U.S. central bankers see the policy rate, now in the 4.25%-4.5% range after Wednesday's 50-basis-point increase, rising to 5.1% by the end of next year, according to the median estimate in the Fed's quarterly summary of economic projections published at the end of its two-day meeting.
That is a half percentage point higher than they forecast in September.
The rate is then seen dropping to 4.1% in 2024, the projections show, again higher than estimated just three months ago.
There was broad disagreement among central bankers about that decline, with seven of the 19 policymakers expecting the rate not to drop as fast, and five seeing a steeper decline.
Meanwhile they expect it to take longer to get to the Fed's 2% inflation goal. The projections show inflation by the Fed's preferred measure - the personal consumption expenditures price index, currently running at 6% - cooling to 3.1% in the final quarter of next year and to 2.5% by the end of 2024.

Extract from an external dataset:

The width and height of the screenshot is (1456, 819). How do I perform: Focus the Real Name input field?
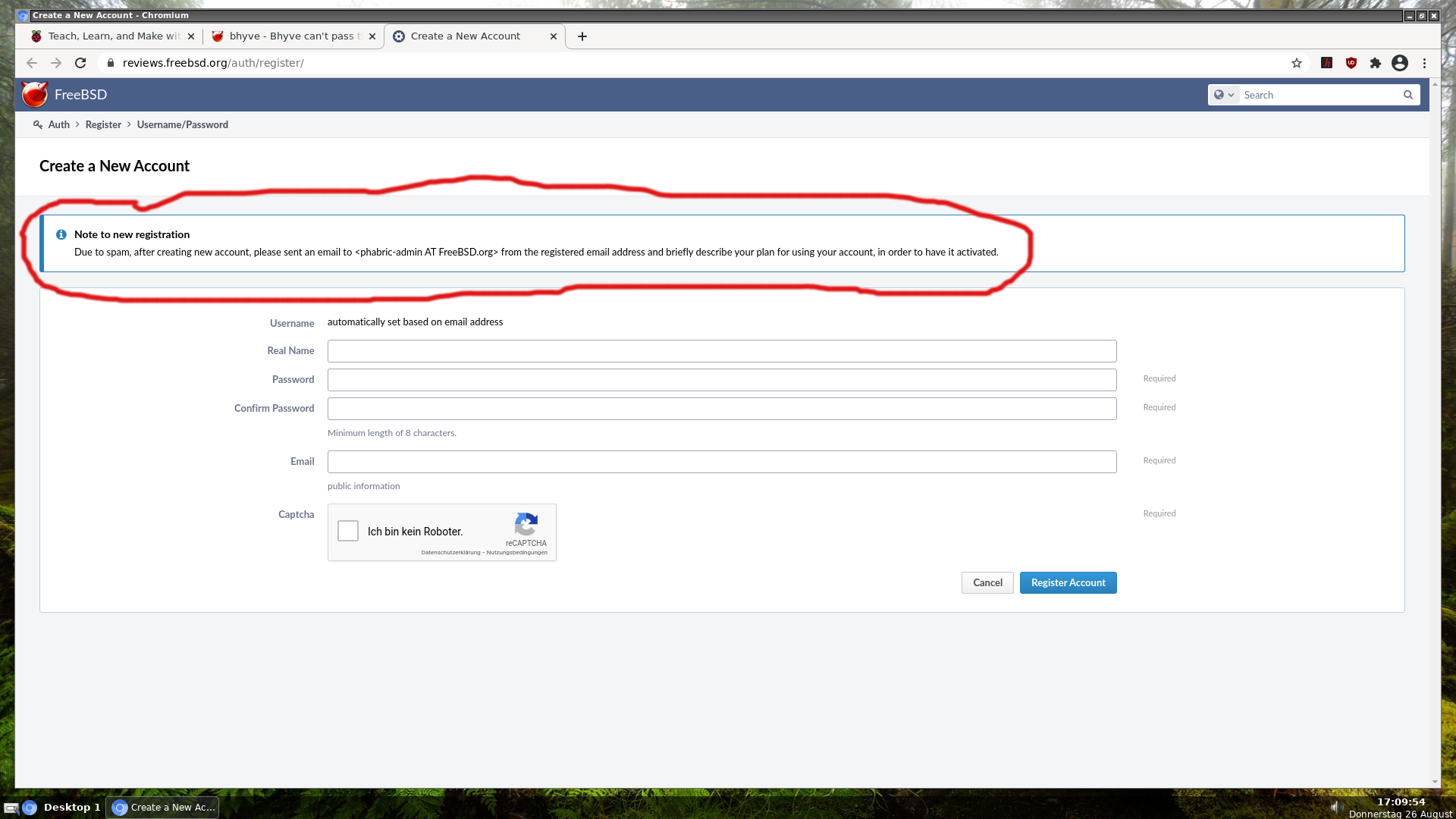click(721, 351)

In September, policymakers expected inflation to register 2.8% at the end of 2023 and 2.3% at the end of 2024.
RESTRICTIVE
The Fed has said it plans to tighten policy until it is "sufficiently restrictive" to bring inflation down, and this year lifted rates more aggressively than it has done in 40 years to get to that point.
Though the Fed is getting "close," Powell said Wednesday, it is not there yet. That is in part because despite two months of data showing some "welcome" cooling, inflation looks set to start 2023 higher than central bankers had thought, he said.
That means rates will need to go higher to keep up, Powell signaled.
How restrictive?
And though keeping rates steady while inflation declines actually means policy is getting increasingly restrictive, that will not be the test for letting up, he said.
"I wouldn't see us cutting rates until the Committee is confident that inflation is moving down to 2% in a sustained way," he said in his clearest rebuke yet of what has been persistent market expectations for rate cuts in the second half of 2023.
Policymakers expect their interest-rate hikes to push the unemployment rate, now at 3.7%, to 4.6% in the final quarter of 2023, and stay there through 2024. Three months ago, the jobless rate was seen rising to 4.4%.
By one measure, known as the Sahm Rule for former Fed staffer Claudia Sahm, an increase of that magnitude in the unemployment rate likely signals a recession.
In any event, assuming a relatively stable labor force, an increase of that size would swell the ranks of the unemployed by more than a million people.
Wednesday's projections show Fed policymakers have become more pessimistic about the outlook for economic growth, with a median projection for GDP growth next year of 0.5%, versus September's expectation for 1.2%. Two Fed policymakers see the economy shrinking next year.
Taking the GDP forecast and the unemployment forecast together, said BNP Paribas economist Carl Riccadonna, "it is very clearly recession."